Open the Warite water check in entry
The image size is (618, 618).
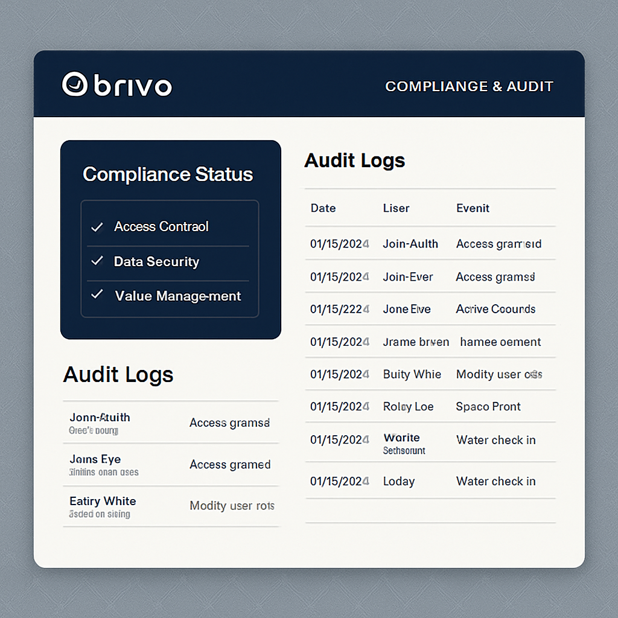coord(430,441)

————————

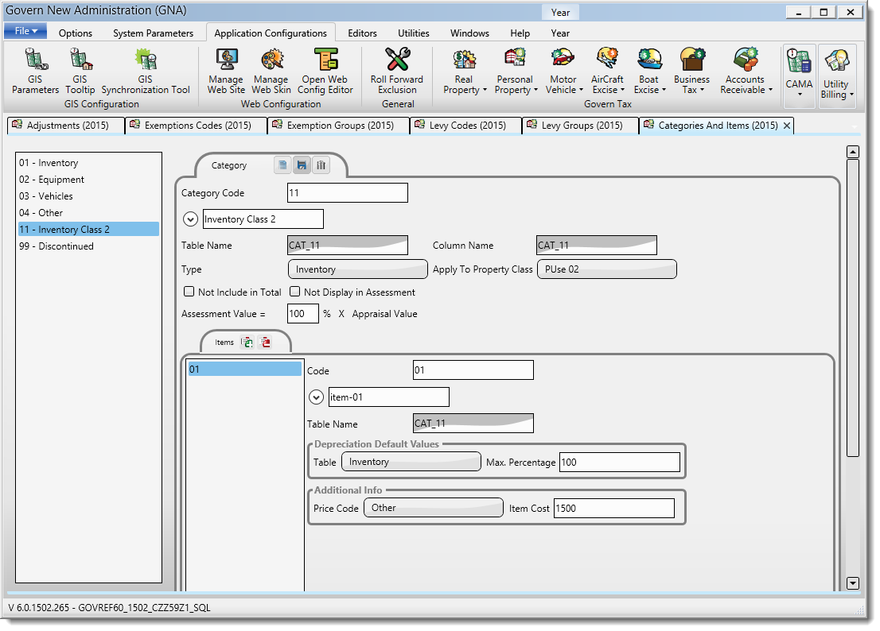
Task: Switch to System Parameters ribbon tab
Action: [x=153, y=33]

————————

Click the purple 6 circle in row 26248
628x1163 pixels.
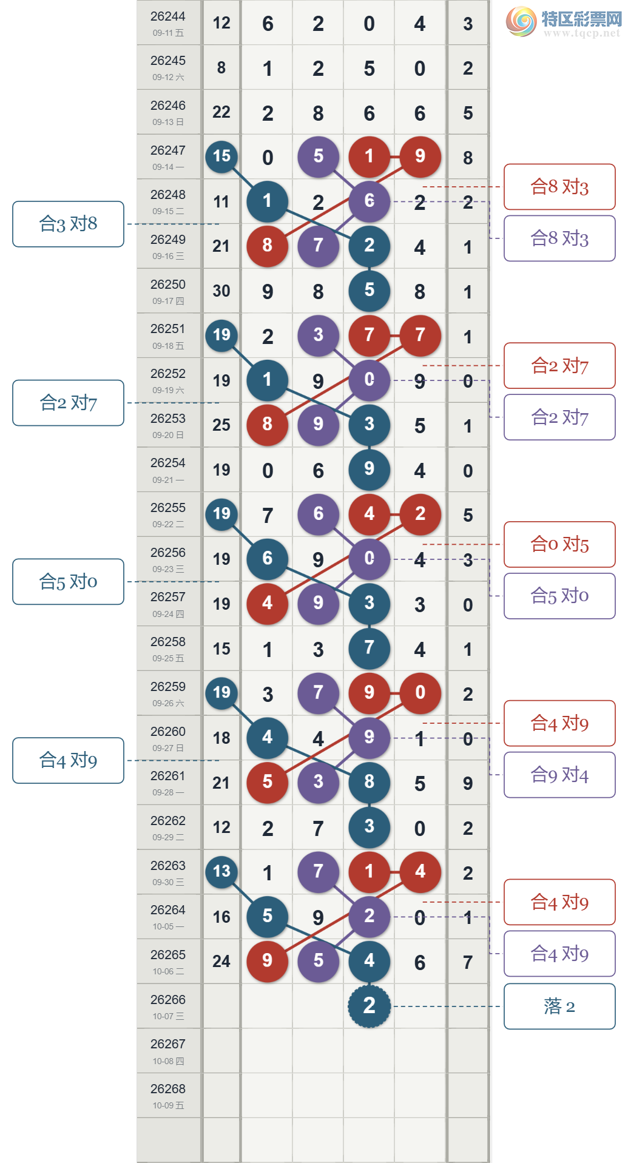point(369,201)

————————

▸ WRITTEN REQUEST
Reproduce word for word the lines that begin with the one containing "Open the Warite water check in entry" and end with the one containing "coord(430,441)", including both of those lines. Leave the pictures out.

▸ COMPLETE RESPONSE
Open the Warite water check in entry
The image size is (618, 618).
coord(430,441)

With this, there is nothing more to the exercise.